The question seems to suggest you have church members willing to talk to young people so I’m going to make the assumption that that is the case. I think that is the first hurdle (and it’s a massive one), the first thing to get over, this is actually by far the hardest thing to do; finding willing people is tough. It’s great that you are in a place to do that, to give them space to have willing members of the congregation that want to talk to young people. I have 5 thoughts that might help:
My first thought, would be celebrate this. I have found that encouragement and celebration get me a lot further than anything which can be seen as a big stick of ‘you could do better’ or ‘here is some training’. Get your little (or big) group together, form a little team, give them praise and appreciation, it’s going to get you far! If you don’t have any interested church members, find one, just one! This is the place to start, you can build from there.
Secondly, listen. have a conversation with the church members, this may sound simple, but don’t assume, ask, perhaps this would be a good place to start; What are their current skills? What do they bring to the relationship? What are are they fearful of? Do they remember what it was like being a teenager? What do they think the young people need? All of these questions (with some from you) will begin to allay any fears that they might have around talking to young people.
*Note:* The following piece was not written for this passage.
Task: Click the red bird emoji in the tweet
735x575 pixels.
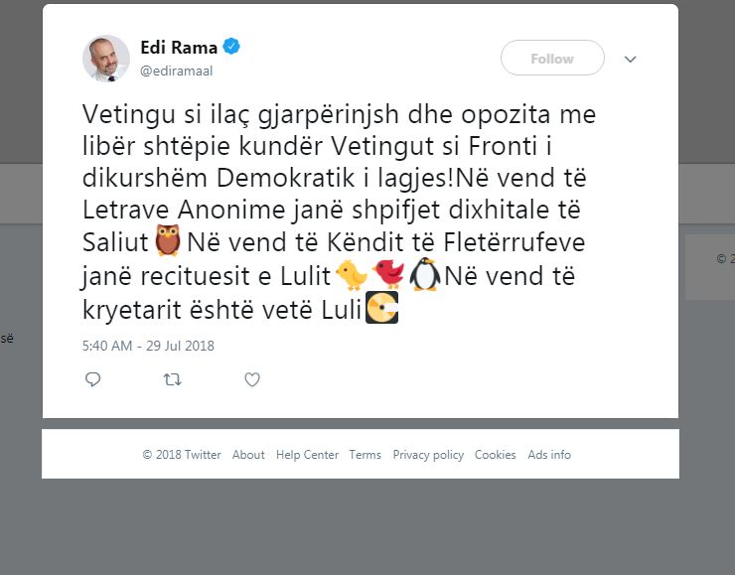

Thirdly break the mould, get out of the box. We don’t need more youth workers, we need more Christians interested in young people!! If you have an accountant perhaps they could help with maths homework, if you have a fireman perhaps they could show them around the fire-station, if you have a full time mum, then perhaps they have time in the day to WhatsApp them some prayers or encouraging scriptures. Most of my conversations with volunteers have been about shattering the illusion of the youth worker and helping them to get away from them thinking they need to be anything other than who they are.
Fourthly Be Genuine: Relationships work when people genuinely bring who they are. Young people see through a facade, they hate fake and young people in 2019 are good at the ‘fake news’ and aware of the trolls on the internet and are therefore hypersensitive to people trying too hard. Encouraging volunteers to be themselves, to work with boundaries, but talk about hard times and doubts.
I think the phrase, ‘show me your scars, don’t show me your wounds’ is a good one for helping people assess what to share or not share. Is this an ongoing painful situation or something that past and is dealt with, however big or small?
Fifth and final; get practical. Give them some stuff to talk about. Get some playing cards from YouthScape, get the 100 sentence starters book. Introduce young people to adults and give them something to talk about, something like this, for example; ‘Here is Trey, he is in year 6 and just about to go to high school. You are just changing jobs, what’s it like for you?’. Or, perhaps give the adults a survey to ask as many young people as possible. Don’t leave the paper blank otherwise people just freeze.
These things require listening to your volunteers (knowing they are changing jobs) breaking the mould (interested in what they do) and being genuine (giving space to talk about the real things in life).